In terms of negatives, it doesn’t really have many. It’s a bear that emits white noise, and it does that job very well, it’s also very well designed and I can see Harrison relying on it heavily in the next year. For the sake of a balanced review though, if I could pick up on one thing I would change about this it would be the single button to control everything. It’s not exactly that big of an issue, once you can work it, it’s fine, but it took a good few tries for me to work it out, and during the night feeds was not the time to try and do this. Take note for when you pick yours up.. make sure you know how to use it before your baby starts crying, the pressure does not help at all!

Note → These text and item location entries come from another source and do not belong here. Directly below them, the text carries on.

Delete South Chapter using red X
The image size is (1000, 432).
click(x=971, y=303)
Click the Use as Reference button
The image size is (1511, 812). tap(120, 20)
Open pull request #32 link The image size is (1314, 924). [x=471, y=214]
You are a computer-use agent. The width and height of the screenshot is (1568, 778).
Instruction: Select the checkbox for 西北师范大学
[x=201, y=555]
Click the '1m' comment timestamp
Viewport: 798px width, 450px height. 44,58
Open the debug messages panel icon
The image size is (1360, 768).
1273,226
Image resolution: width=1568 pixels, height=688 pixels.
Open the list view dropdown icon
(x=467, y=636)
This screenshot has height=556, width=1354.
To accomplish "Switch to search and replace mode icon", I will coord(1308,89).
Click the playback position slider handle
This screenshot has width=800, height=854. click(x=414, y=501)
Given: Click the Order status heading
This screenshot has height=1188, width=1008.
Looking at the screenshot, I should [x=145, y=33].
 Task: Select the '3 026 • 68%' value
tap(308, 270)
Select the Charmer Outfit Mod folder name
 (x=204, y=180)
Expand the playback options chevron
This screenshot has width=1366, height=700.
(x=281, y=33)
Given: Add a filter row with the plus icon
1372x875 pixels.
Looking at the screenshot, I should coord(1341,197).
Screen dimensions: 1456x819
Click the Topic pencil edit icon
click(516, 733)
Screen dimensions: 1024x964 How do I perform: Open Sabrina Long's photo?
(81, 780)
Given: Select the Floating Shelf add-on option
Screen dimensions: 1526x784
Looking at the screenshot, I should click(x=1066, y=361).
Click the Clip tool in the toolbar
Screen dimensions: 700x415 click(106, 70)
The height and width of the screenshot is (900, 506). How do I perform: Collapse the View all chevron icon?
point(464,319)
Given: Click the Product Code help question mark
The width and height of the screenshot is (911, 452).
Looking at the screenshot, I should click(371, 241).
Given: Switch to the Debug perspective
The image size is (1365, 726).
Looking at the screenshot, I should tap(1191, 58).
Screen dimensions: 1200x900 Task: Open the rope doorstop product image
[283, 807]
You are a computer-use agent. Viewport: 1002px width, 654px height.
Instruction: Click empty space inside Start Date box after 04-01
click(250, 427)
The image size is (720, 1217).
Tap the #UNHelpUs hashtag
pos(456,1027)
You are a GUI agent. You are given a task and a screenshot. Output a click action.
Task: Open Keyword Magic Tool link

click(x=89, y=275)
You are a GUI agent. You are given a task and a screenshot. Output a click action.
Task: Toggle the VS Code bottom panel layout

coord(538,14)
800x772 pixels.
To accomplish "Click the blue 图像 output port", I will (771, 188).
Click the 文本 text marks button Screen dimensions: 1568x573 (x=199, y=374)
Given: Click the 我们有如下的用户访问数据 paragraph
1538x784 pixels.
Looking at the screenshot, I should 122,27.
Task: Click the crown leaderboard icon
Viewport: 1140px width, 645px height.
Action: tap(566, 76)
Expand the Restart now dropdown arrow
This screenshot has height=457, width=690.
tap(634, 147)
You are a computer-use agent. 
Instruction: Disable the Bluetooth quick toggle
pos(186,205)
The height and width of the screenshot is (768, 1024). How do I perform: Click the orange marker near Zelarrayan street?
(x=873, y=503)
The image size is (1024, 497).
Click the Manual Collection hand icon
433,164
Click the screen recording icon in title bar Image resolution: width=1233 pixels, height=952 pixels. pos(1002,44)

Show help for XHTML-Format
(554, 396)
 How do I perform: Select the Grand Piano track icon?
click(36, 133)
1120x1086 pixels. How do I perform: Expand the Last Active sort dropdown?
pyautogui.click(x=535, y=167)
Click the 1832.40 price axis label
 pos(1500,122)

The Whisbear retails for £39.90 and comes in three different colours OR in the Christmas Edition.. bold and underlined there because we all know how much I love Christmas. If you are interested in this at all, the ladies over at Whisbear have offered to give away a bear to one of you lovely readers. We’ve loved our bear so far, so I can’t recommend it enough – and if it’s free, what have you got to lose? Good Luck!
TERMS AND CONDITIONS
This giveaway is open to UK residents only and entrants must be 18+. The prize for this giveaway has been kindly provided by Whisbear UK and will be sent directly to the winner by Whisbear UK. The giveaway will be monitored to ensure no false entries are made. One entry per person may be made and multiple accounts under the same person will not count. This giveaway will run for one week and a winner will be chosen at random using Rafflecopter.
Disclaimer: This post was not sponsored, however it does contain an item we were sent for review! All of my honest opinions are included though and I would not share something I do not use myself.